The major applications of External tables in dedicated SQL pool and serverless SQL pool are:
- Querying Azure Blob Storage and Azure Data Lake Gen2 with Transact-SQL statements
- Storing query results to files in Azure Blob Storage or Azure Data Lake Storage using CETAS
- Importing data from Azure Blob Storage and Azure Data Lake Storage and store it in a dedicated SQL
Azure Synapse Analytics allows people to read Parquet files that are stored in the Azure Data Lake by making use of high-performance Parquet readers and T-SQL language. The prime characteristic of such high-performance Parquet readers is that they use native (C++) code to read Parquet files, as opposed to existing Polybase Parquet reader technology that leverages the Java code. Such native readers tend to be introduced in the serverless SQL pools in Azure Synapse Analytics workspaces. This native technology used in the serverless SQL pools has demonstrated superior performance in comparison to the existing Polybase external table in the dedicated SQL pools, in several experiments. One can even avail this native technology for reading Parquet files now in the dedicated SQL pools. One can create external tables that use native code to read Parquet files in the dedicated Pools in Azure Synapse Analytics, and subsequently, enhance the performance of their queries that access external Parquet files.
How does this new technology help people?

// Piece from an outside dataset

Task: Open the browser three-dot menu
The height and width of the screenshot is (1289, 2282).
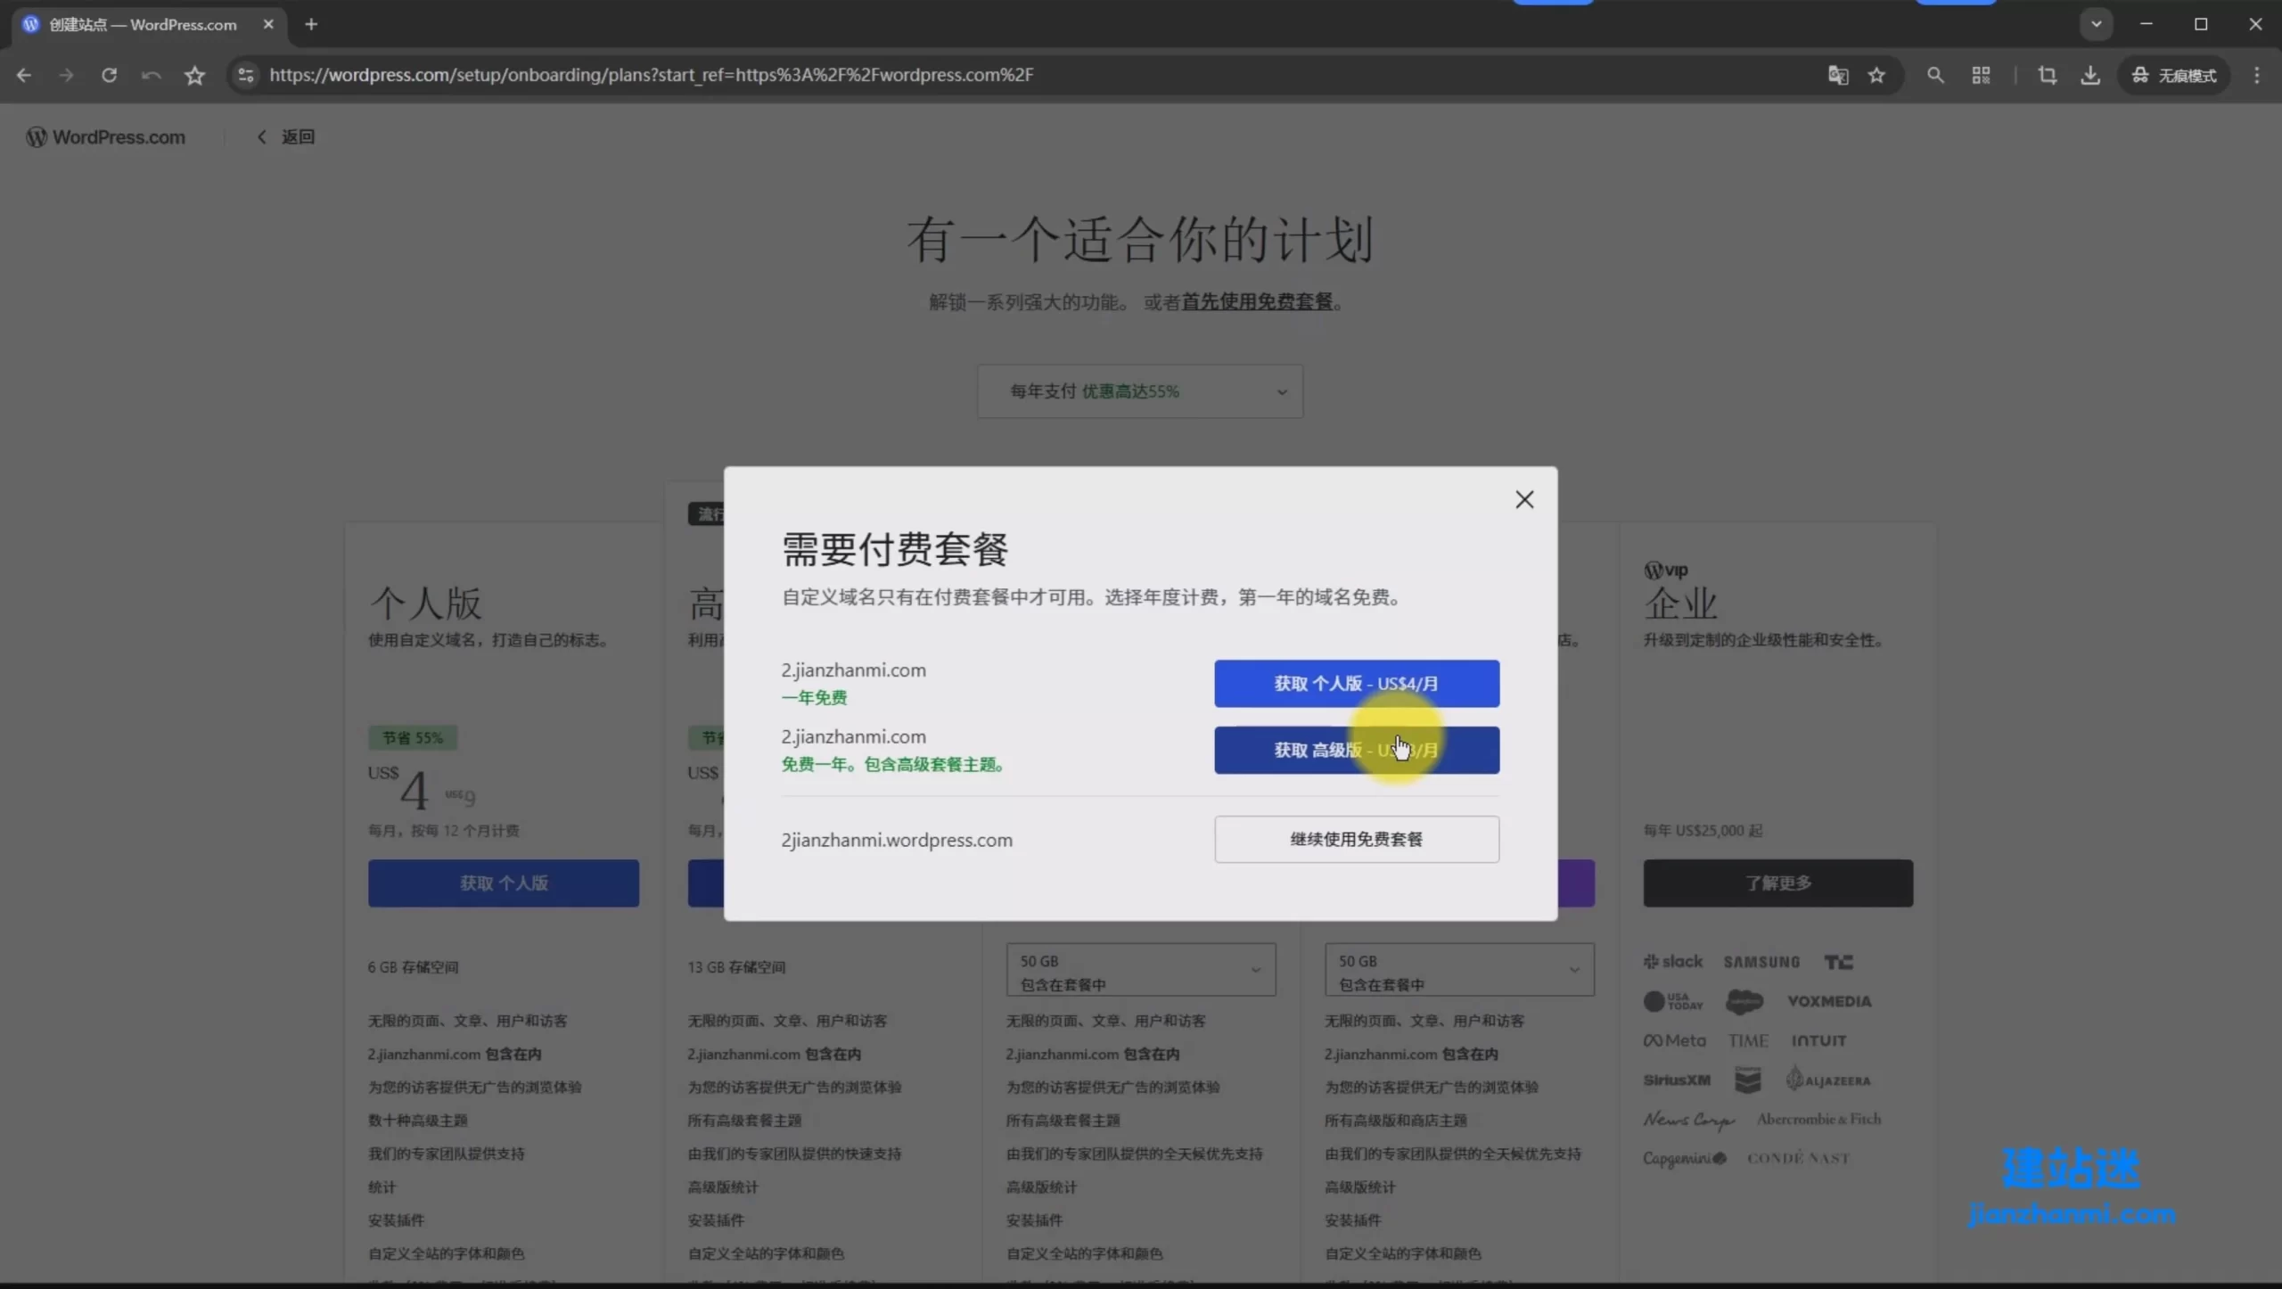Action: click(2256, 75)
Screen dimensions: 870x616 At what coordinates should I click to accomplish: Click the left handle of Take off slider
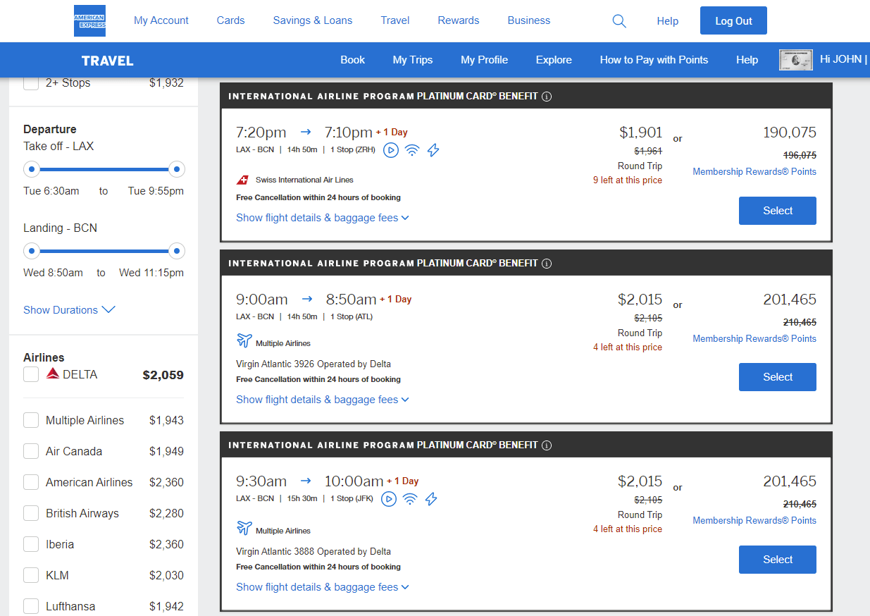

- Before: One could have only used Polybase TYPE=HADOOP external tables to read the Parquet files with the dedicated SQL pools. Based on the Java code, Polybase TYPE=HADOOP tables do not always meet the performance expectations. In many cases, Java data structures additionally have to be converted to the native structures.
- Now: Apart from the Polybase TYPE=HADOOP external tables, one may also use a new type of native external tables that are much faster. Delivering superior performance, native external tables are implemented with the usage of native code. The new native tables and the existing Polybase TYPE=HADOOP external tables can be used on the same dedicated pool. It is even possible to enjoy a 10x better performance while accessing external Parquet files just by removing the TYPE option from the external data source.
Hadoop vs native external tables
In dedicated SQL pools one can use two types of tables:
- Hadoop external tables: The Java technology is used in the Polybase Hadoop external table for reading external Parquet files. This is a widely used and available technology.
- Native external tables: Currently gated in the public purview, these new external tables use the native Parquet readers
The only syntax difference among these two table types are the external data source definitions:
- In case people want to use the existing Hadoop external tables, they would be required to create an external data source with the TYPE=HADOOP option.
- If they want to use the new native external tables to create an external data source, then it can be done without the TYPE option.
The syntax for the external tables is the same in both the situations. One just has to create an external table on top of the data source that they have created with or without the TYPE option. The external table will use native code or Java code on the basis of the TYPE attribute in the underlying EXTERNAL DATA SOURCE object.
On the whole, one should try to use native external tables in the dedicated SQL pools in Azure Synapse analytics to boost the performance of their queries that use the external tables on top of Parquet files.